Mentre i renziani sognano ancora il Cav al Nazareno tira aria di scissione. Parla il politologo Pasquino: “I dem coinvolgano gli iscritti come ha fatto la Spd”

Al Nazareno c'è aria di scissione. Parla il politologo Pasquino: coinvolgere gli iscritti come ha fatto la Spd

La strada è stretta, strettissima. E per il Pd, complice “la protervia” e “l’irresponsabilità” di Matteo Renzi, rischia di rivelarsi senza via d’uscita. Così, in maniera per adesso ufficiosa, nei giorni in cui il segretario reggente Maurizio Martina apre al dialogo col M5s, qualcuno al Nazareno ha iniziato ad agitare lo spettro di una nuova scissione. Uno scenario certamente “possibile” per Gianfranco Pasquino, professore emerito di Scienza politica all’Università di Bologna. Che, commentando con La Notizia le trattative in corso tra pentastellati e dem per la possibile formazione di un Governo, aggiunge: “Sul territorio il partito è ridotto a macerie, di fatto lì una separazione c’è già stata. Ma bisogna capire, se sarà, che tipo di scissione avverrà”.

In che senso, professore?
“Come noto, in direzione Renzi ha i numeri per far saltare la trattativa coi 5S. Le distanze tra i dialoganti e i renziani troppo servili, che in Rete hanno lanciato l’hashtag #senzadime con l’incoraggiamento dell’ex segretario, sono siderali. Per non parlare della ‘buffonata’, non saprei come altro definirla, di un leader dimissionario che va a chiedere alla gente per strada che cosa deve fare…”.

Continui.
“Prima bisogna discutere di programmi, cosa che mi pare sia avvenuta per sommi capi, poi eventualmente si darà vita a un Esecutivo. Sul quale è decisivo il ruolo del Quirinale. Invece dentro al Pd si sta discutendo solo di quali sono i desiderata di Renzi, uno che non mi sembra campione di mediazione né portatore di una grande visione del futuro”.

Quindi è ipotizzabile una scissione. Ma basterà?
“Quella sul territorio c’è stata già stata, quella a livello parlamentare rischia di risultare tutto sommato inutile”.

Cioè: se gli aperturisti decidessero di strappare, comunque non avrebbero i numeri per dar vita a un Governo col M5s.
“Esattamente. A meno che…”.

A meno che?
“Beh, c’è pure chi sostiene che i renziani inseguano ancora il sogno di dar vita a un Esecutivo col Centrodestra, cioè con Berlusconi. Magari con Romani o Tajani premier. Non è da escludere il fatto che Renzi possa abbandonare per strada i vari Franceschini, Orlando e Boccia per tentare il tutto per tutto. Credo che Mattarella sia preoccupato dal modus operandi dell’ex premier. In questo scenario, sarebbe auspicabile che anche Gentiloni dicesse qualcosa, sia in un senso sia nell’altro”.

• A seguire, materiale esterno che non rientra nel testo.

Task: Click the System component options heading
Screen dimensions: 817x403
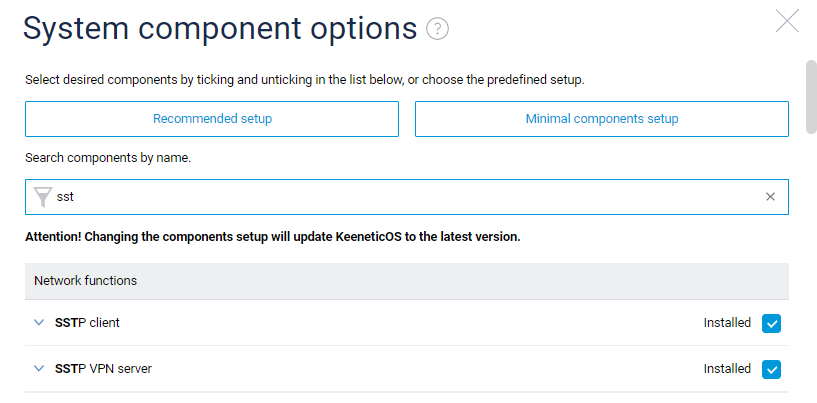Action: tap(220, 29)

Forse il fatto che sia ancora in carica per gli affari correnti…
“Gentiloni è comunque un ago della bilancia, il suo eventuale spostamento a favore di coloro che vogliono un dialogo coi Cinque Stelle sarebbe importante”.

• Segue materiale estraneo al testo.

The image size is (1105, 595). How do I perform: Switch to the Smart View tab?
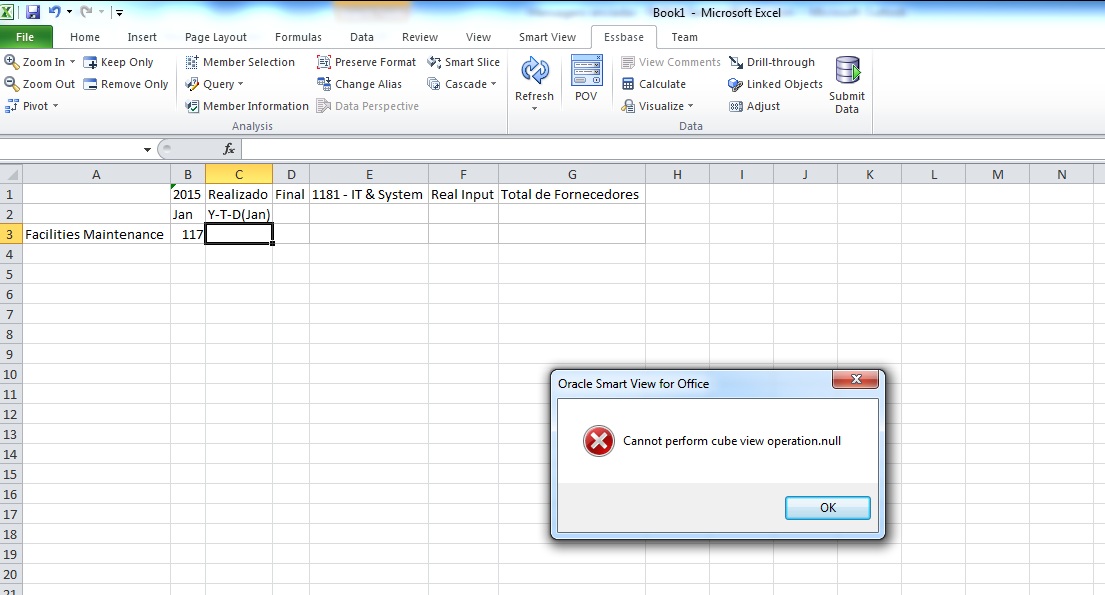pos(546,36)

Ma l’apertura al Movimento sarebbe aria fresca per il Pd o la sua pietra tombale?
“I renziani ritengono che l’abbraccio col M5s sia esiziale, io al contrario penso che se il partito proporrà delle buone riforme riuscendo a realizzarle questo non possa far altro che portarlo a una risalita, permettendogli di svuotare una parte degli insoddisfatti ‘asciugando’ il bacino dei pentastellati. Ma i dirigenti del Pd non collaborano, sono distanti”.

Sarebbe utile coinvolgere gli iscritti?
“La scelta di aprire o meno un confronto programmatico col M5s spetta agli organismi previsti dallo statuto dal partito, a cominciare dalla direzione della settimana prossima. Dopodiché, se si dovesse mettere nero su bianco un vero e proprio programma di Governo, gli iscritti andrebbero certamente sentiti come ha fatto la Spd in Germania. Sarebbe un modo per iniziare a ricostruire un dialogo con loro, trattati come una specie di carne da cannone. Ma la leadership deve guidare questa fase, andando a spiegare il perché nei luoghi di discussione”.

È stata questa la causa principale della débâcle del Pd?
“Sì, ma non solo. L’atrofia del partito, usato per sostenere Renzi quando era al Governo, coi circoli privi di discussione politica, ha fatto il paio col Rosatellum, per il quale l’appartenenza territoriale non contava nulla, il conoscere e farsi conoscere era irrilevante.